As a holiday gift to our fellow style-phyles over the next week, we’ll offer a few choice excerpts from our browsing.   Here’s a bit of what Henry F. had to say on the destructive “Love of the Long Word”:

‘The better the writer, the shorter his words’ would be a statement needing many exceptions for individual persons & particular subjects,; but for all that it would, & especially about English writers, be broadly true.  Those who run to long words are mainly the unskillful & tasteless; they confuse pomposity with dignity, flaccidity with ease, & bulk with force…when a word for the notion wanted exists, some people (1) forget or do not know that word, & make up another from thesame stem with an extra suffix or two; or (2) are not satisfied with a mere current word, & resolve to decorate it, also writing with an extra suffix, or (3) have heard and used a longer form that resembers it, & are not aware that this other form is appropriated to another sense.

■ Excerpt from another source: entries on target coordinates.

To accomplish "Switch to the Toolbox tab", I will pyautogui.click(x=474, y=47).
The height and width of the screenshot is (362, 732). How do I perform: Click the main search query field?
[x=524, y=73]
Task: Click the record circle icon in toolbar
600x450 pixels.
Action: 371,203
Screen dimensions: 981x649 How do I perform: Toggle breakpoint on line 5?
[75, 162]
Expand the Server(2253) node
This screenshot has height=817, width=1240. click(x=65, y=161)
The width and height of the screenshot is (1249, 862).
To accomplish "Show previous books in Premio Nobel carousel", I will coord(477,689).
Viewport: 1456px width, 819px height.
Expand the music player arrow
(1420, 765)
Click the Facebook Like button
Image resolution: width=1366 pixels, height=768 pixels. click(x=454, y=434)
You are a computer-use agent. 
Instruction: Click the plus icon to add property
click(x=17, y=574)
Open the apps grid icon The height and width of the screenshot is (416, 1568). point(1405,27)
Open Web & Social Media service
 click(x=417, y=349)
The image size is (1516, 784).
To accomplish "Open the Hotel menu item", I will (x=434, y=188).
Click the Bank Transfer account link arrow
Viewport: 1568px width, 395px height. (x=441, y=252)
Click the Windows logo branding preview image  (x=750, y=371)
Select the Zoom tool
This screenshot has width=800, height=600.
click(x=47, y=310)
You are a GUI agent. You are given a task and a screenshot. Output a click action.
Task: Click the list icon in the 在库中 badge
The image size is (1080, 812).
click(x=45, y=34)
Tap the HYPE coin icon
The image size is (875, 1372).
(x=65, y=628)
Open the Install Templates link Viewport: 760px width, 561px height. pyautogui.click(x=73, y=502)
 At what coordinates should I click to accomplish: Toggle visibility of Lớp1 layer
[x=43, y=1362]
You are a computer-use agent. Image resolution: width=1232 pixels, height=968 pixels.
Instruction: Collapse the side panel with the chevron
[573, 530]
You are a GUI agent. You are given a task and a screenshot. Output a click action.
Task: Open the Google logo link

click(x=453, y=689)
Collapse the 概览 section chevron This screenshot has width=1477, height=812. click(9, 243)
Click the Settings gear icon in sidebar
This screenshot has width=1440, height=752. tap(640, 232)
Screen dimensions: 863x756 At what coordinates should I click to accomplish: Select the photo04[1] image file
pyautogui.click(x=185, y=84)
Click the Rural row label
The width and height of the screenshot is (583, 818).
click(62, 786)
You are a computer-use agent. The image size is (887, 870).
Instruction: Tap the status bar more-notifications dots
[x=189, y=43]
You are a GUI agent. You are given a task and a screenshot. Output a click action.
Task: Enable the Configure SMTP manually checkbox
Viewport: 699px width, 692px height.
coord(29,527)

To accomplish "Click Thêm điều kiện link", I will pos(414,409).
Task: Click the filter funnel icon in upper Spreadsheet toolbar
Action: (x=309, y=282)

Fowler goes on to give examples of  what he means by categories (1) and (2):

….administrate (administer); assertative (assertive)…dampen (damp, v.)…

…and my favorite, “extemporaneously” for the Latin “ex tempore”.   He also frowns on “wastage” for “waste” — and would doubtless have been unimpressed with the modern “signage” for “signs.”

His examples for (3) are also arresting:

Wrong use of longer forms due to confusion:  advancement (advance);  alternative (alternate)….definitive (definite)…estimation (estimate)…partially (partly).

It’s my estimation that I will continue to make many of these errors.   May I partially blame society?